Situbondo (beritajatim.com) — Dalam kesunyian malam yang berat, kabar duka datang mengetuk pintu rumah Wahyudi dan Rina.
Putri, anak pertama mereka yang dikenal pendiam namun bersemangat menuntut ilmu, berpulang setelah atap asrama Pondok Pesantren Salafiyah Syafi’iyah Syekh Abdul Qodir Jaelani Ra ambruk, Rabu (29/10/2025) dini hari.
Suasana rumah duka di Situbondo pagi itu terasa syahdu. Aroma bunga melati bercampur dengan isak tertahan para pelayat.

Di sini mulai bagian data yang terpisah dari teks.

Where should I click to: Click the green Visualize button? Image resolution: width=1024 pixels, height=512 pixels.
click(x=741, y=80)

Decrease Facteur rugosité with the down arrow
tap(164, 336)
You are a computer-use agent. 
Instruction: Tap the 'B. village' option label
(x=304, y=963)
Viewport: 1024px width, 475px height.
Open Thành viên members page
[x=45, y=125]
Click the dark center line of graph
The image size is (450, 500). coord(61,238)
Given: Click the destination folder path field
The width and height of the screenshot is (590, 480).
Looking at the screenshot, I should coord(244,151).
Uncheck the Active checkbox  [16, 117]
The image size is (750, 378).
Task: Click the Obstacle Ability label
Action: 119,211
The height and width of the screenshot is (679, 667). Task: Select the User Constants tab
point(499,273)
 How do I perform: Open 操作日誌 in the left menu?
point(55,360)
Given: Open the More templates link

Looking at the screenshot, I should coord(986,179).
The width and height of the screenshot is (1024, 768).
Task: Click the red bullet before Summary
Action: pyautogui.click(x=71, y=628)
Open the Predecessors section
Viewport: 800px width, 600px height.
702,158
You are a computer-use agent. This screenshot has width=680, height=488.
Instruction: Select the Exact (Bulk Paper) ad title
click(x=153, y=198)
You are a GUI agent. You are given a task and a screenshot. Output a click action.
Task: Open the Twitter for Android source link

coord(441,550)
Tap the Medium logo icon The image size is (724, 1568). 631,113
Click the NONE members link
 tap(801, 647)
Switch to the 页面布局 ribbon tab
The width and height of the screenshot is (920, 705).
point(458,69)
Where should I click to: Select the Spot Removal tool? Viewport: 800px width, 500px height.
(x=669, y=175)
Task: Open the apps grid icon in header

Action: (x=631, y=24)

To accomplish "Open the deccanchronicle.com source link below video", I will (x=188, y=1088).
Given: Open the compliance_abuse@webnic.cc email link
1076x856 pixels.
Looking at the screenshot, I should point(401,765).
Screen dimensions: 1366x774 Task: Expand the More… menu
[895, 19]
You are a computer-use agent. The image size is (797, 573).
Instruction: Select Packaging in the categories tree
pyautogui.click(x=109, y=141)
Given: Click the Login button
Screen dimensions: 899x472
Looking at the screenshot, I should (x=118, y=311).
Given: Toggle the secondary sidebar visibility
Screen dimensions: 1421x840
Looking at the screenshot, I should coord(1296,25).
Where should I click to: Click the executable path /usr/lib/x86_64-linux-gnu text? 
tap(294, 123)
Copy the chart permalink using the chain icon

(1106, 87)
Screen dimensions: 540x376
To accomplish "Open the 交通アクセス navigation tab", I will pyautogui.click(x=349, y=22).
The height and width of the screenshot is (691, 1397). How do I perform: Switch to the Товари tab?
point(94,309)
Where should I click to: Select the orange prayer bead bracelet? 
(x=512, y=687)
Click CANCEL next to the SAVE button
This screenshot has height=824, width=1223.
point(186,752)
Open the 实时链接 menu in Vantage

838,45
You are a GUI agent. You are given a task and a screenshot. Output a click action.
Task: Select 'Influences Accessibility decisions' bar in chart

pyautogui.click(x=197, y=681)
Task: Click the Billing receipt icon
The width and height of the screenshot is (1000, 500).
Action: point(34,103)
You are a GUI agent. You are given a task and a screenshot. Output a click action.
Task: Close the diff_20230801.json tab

Di antara mereka, Wahyudi tampak duduk memandangi foto sang putri yang mengenakan seragam. Matanya merah, tapi suaranya tetap tegar ketika menceritakan detik-detik terakhir kabar yang ia terima dari pondok.
“Saya dikabari sekitar pukul 02.30 WIB. Katanya, Putri sudah dibawa ke rumah sakit,” ujarnya lirih. “Sampai di sana, anak saya cuma luka memar di kaki dan bagian belakang bahu. Katanya sempat muntah tiga kali, tapi tidak ada makanan atau darah. Anaknya sempat bilang kalau tidak sakit, cuma sedikit pegal.”tambah Wahyudi ayah Putri.
Putri dikenal sebagai anak yang tidak banyak bicara, namun tekadnya menempuh pendidikan selalu menjadi kebanggaan keluarga.
Wahyudi menatap kosong di depan rumah, sebelum akhirnya berucap dengan suara bergetar, “Bahkan saat sekolah SD harus berjalan kaki tanpa dibawakan uang saku, Putri tetap bersemangat. Dia itu anak yang kuat dan tidak mau menyusahkan orang tuanya.”katanya.
Di sisi lain, Rina, sang ibu, menahan tangis saat mengenang keseharian Putri. Baginya, kepergian sang buah hati adalah ujian yang tak mudah diterima.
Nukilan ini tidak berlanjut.